** Exercise prompt **
All of the data must be output without alteration.

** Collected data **
+ + + +

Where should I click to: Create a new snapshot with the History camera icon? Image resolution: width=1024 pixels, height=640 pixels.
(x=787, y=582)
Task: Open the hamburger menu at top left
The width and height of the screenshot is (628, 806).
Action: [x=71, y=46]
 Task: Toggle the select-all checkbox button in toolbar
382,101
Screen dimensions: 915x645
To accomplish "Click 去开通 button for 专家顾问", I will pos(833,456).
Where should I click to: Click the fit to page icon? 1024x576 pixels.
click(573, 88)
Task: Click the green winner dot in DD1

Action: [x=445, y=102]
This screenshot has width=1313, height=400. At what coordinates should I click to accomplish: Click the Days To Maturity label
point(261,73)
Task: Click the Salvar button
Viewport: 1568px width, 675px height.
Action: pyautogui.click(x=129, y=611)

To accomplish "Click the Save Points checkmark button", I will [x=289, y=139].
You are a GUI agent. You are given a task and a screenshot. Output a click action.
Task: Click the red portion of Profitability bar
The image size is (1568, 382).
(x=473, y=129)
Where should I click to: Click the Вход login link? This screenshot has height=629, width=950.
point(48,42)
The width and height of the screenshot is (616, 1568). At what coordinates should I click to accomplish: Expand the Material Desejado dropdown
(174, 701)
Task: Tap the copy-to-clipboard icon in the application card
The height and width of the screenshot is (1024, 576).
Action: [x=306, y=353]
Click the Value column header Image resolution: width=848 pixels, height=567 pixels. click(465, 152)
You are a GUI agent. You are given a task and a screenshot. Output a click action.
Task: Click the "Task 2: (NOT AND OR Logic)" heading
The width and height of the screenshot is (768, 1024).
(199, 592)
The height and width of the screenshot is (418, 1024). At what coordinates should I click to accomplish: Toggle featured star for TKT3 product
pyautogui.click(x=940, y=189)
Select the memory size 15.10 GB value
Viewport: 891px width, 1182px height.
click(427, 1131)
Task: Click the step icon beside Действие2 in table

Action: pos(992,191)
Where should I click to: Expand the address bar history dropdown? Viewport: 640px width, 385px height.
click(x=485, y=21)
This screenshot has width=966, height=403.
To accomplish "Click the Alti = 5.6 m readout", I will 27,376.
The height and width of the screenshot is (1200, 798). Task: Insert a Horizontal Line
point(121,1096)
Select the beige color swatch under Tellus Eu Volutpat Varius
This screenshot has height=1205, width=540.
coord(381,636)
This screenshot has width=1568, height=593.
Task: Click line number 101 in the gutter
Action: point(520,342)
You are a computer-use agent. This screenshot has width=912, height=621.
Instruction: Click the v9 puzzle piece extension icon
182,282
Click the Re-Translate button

+ + + +

** Solution for this task **
Where should I click to: Create a new snapshot with the History camera icon? Image resolution: width=1024 pixels, height=640 pixels.
(x=787, y=582)
Task: Open the hamburger menu at top left
The width and height of the screenshot is (628, 806).
Action: [x=71, y=46]
 Task: Toggle the select-all checkbox button in toolbar
382,101
Screen dimensions: 915x645
To accomplish "Click 去开通 button for 专家顾问", I will pos(833,456).
Where should I click to: Click the fit to page icon? 1024x576 pixels.
click(573, 88)
Task: Click the green winner dot in DD1

Action: [x=445, y=102]
This screenshot has width=1313, height=400. At what coordinates should I click to accomplish: Click the Days To Maturity label
point(261,73)
Task: Click the Salvar button
Viewport: 1568px width, 675px height.
Action: pyautogui.click(x=129, y=611)

To accomplish "Click the Save Points checkmark button", I will [x=289, y=139].
You are a GUI agent. You are given a task and a screenshot. Output a click action.
Task: Click the red portion of Profitability bar
The image size is (1568, 382).
(x=473, y=129)
Where should I click to: Click the Вход login link? This screenshot has height=629, width=950.
point(48,42)
The width and height of the screenshot is (616, 1568). At what coordinates should I click to accomplish: Expand the Material Desejado dropdown
(174, 701)
Task: Tap the copy-to-clipboard icon in the application card
The height and width of the screenshot is (1024, 576).
Action: [x=306, y=353]
Click the Value column header Image resolution: width=848 pixels, height=567 pixels. click(465, 152)
You are a GUI agent. You are given a task and a screenshot. Output a click action.
Task: Click the "Task 2: (NOT AND OR Logic)" heading
The width and height of the screenshot is (768, 1024).
(199, 592)
The height and width of the screenshot is (418, 1024). At what coordinates should I click to accomplish: Toggle featured star for TKT3 product
pyautogui.click(x=940, y=189)
Select the memory size 15.10 GB value
Viewport: 891px width, 1182px height.
click(427, 1131)
Task: Click the step icon beside Действие2 in table

Action: pos(992,191)
Where should I click to: Expand the address bar history dropdown? Viewport: 640px width, 385px height.
click(x=485, y=21)
This screenshot has width=966, height=403.
To accomplish "Click the Alti = 5.6 m readout", I will 27,376.
The height and width of the screenshot is (1200, 798). Task: Insert a Horizontal Line
point(121,1096)
Select the beige color swatch under Tellus Eu Volutpat Varius
This screenshot has height=1205, width=540.
coord(381,636)
This screenshot has width=1568, height=593.
Task: Click line number 101 in the gutter
Action: point(520,342)
You are a computer-use agent. This screenshot has width=912, height=621.
Instruction: Click the v9 puzzle piece extension icon
182,282
Click the Re-Translate button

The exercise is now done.